Grief, depression, anxiety. How do we deal with that?

Speaker 3

Sounds like a really fun day, doesn't it?

Speaker 2

But necessary.

Speaker 3

Oh, it's really, really necessary. And we don't have one guest. We have two guests, two friends. Yeah. Mark Vogop and Christine Chappelle, who know each other. We didn't even know this when we.

Speaker 4

It's pretty crazy.

Speaker 3

Paired you guys up to do different interviews. Mark in the morning, Christine in the afternoon.

And then you're like, we know each other. And you both have written some of the best stuff I've ever read. I don't, you know, what's out there in this area. I've never read anything this good.
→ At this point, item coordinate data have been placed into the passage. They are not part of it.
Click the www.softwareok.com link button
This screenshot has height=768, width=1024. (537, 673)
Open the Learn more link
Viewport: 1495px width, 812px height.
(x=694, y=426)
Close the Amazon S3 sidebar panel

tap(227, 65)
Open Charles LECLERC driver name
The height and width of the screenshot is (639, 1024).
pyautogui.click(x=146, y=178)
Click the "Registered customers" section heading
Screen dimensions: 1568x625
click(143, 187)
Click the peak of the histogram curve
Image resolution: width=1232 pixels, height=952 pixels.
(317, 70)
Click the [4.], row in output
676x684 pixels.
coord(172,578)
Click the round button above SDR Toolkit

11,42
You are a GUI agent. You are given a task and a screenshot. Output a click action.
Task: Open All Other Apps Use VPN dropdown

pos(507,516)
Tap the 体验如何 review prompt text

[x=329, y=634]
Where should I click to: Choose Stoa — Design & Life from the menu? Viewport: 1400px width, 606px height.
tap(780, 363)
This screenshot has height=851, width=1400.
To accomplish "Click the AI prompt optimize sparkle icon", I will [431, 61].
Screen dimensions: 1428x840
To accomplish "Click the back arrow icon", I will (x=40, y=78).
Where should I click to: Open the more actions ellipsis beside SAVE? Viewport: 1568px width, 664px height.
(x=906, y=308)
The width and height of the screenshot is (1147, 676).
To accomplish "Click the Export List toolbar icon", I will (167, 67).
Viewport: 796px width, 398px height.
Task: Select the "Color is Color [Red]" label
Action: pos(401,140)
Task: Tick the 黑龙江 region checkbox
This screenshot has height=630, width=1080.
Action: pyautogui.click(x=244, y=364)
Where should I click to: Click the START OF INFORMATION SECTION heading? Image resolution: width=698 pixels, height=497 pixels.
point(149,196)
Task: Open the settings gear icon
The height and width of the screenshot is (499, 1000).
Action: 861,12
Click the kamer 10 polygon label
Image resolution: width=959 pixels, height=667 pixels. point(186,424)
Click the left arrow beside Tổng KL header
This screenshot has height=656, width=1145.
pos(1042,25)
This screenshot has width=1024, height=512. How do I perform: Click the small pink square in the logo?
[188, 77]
How have you bonded about this? Because obviously you've listened and read each other's stuff and you think similarly, what's the common bond?

Speaker 4

I think grief, struggle, loss. I approach it from a largely theological, pastoral framework.

And then Christine, I think, has really served the church well by figuring out how to drill that down into some really specific, timely implications that are the real world in which people live, taking the concept of struggle more generally or grief more kind of globally, if you will.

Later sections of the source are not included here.